To validate the effectiveness of LoRA and SCL in the task of general face forgery detection, we conduct an ablation evaluation under the challenging LQ cross-manipulation setting. As shown in Table 4, the usage of LoRA modules significantly improves the AUC and ACC scores, and the SCL further boosts the low-quality cross-manipulation detection performance.

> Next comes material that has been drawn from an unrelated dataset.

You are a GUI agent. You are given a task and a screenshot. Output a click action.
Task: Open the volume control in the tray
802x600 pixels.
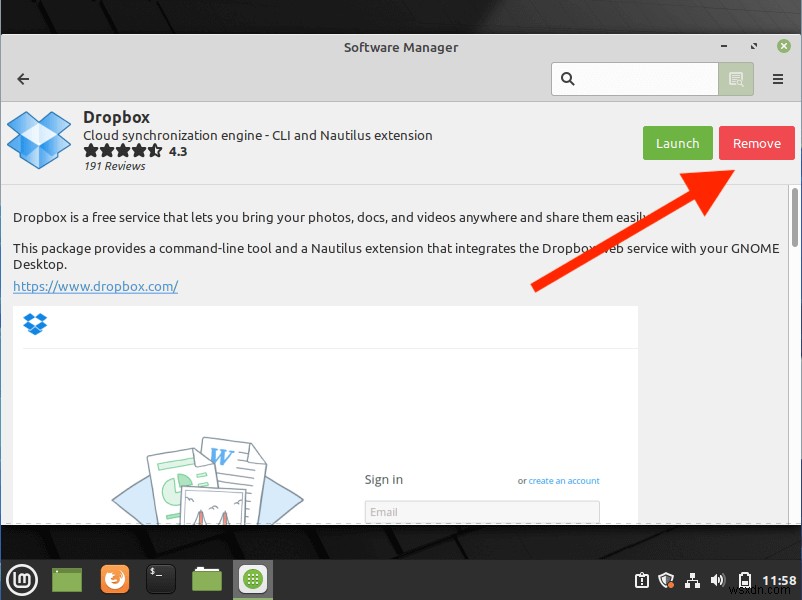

Table 3: Cross-dataset evaluation results.
Dataset CelebDF DFD (HQ) DFD (LQ) DFDC DFMIT (HQ) DFMIT (LQ) Average
MesoNet [5] 58.85 62.07 52.25 54.60 33.61 45.08 51.08
MesoIncep4 [5] 68.26 79.18 63.27 61.92 16.12 27.47 52.70
ResNet50 [14] 67.09 69.60 60.61 61.97 41.95 47.27 58.08
Face X-ray [26] 71.89 69.61 62.89 58.97 42.52 50.05 59.32
DFFD [10] 69.55 71.69 60.60 59.72 32.91 39.32 55.63
Multi-task [33] 65.18 70.75 58.61 57.38 16.53 15.59 47.34
EfficientNet [38] 75.90 80.63 64.19 66.39 29.12 28.34 57.43
F3Net [34] 72.28 72.92 58.89 63.33 38.55 45.67 58.61
Xception [8] 67.75 72.45 59.73 63.12 33.82 40.79 56.28
D&\&L (Effi.) [18] 67.15 73.52 67.21 60.32 49.90 51.01 61.52
D&\&L (Xcep.) [18] 70.65 76.23 64.53 63.31 47.20 56.08 63.00
ViT-base [12] 71.23 61.32 59.51 66.84 56.69 47.41 60.50
Ours 83.76 83.42 68.31 71.74 70.36 52.52 71.69
Table 4: Ablation study (c40 cross-manipulation).
ViT LoRA SCL AUC ACC
\surd - - 0.633 0.584
\surd \surd - 0.684 0.630
\surd \surd \surd 0.699 0.642

5 . Conclusions

In this paper, we presented a general and robust face forgery detection method based on ViT backbone. Firstly, the backbone is initialized with ImageNet weights, and the loaded parameters are frozen during the training process. Then, we tune the LoRA modules under the joint supervision of cross-entropy and single center losses. By doing this, the number of trainable parameters can be greatly reduced and much computational resource can be saved. Extensive experiments demonstrate that the use of LoRA and SCL can improve the generalization capability of the forgery detection model. The proposed method can serve as a basis for developing ViT-based face forgery detection models.

6 Acknowledgement

This work is supported in part by Shenzhen Virtural University Park, The Science Technology and Innovation Committee of Shenzhen Municipality (Project No: 2021Szvup128).

This work is also supported by the Research Grant Council (RGC) of Hong Kong through Early Career Scheme (ECS) under the Grant 21200522 and Sichuan Science and Technology Program 2022NSFSC0551.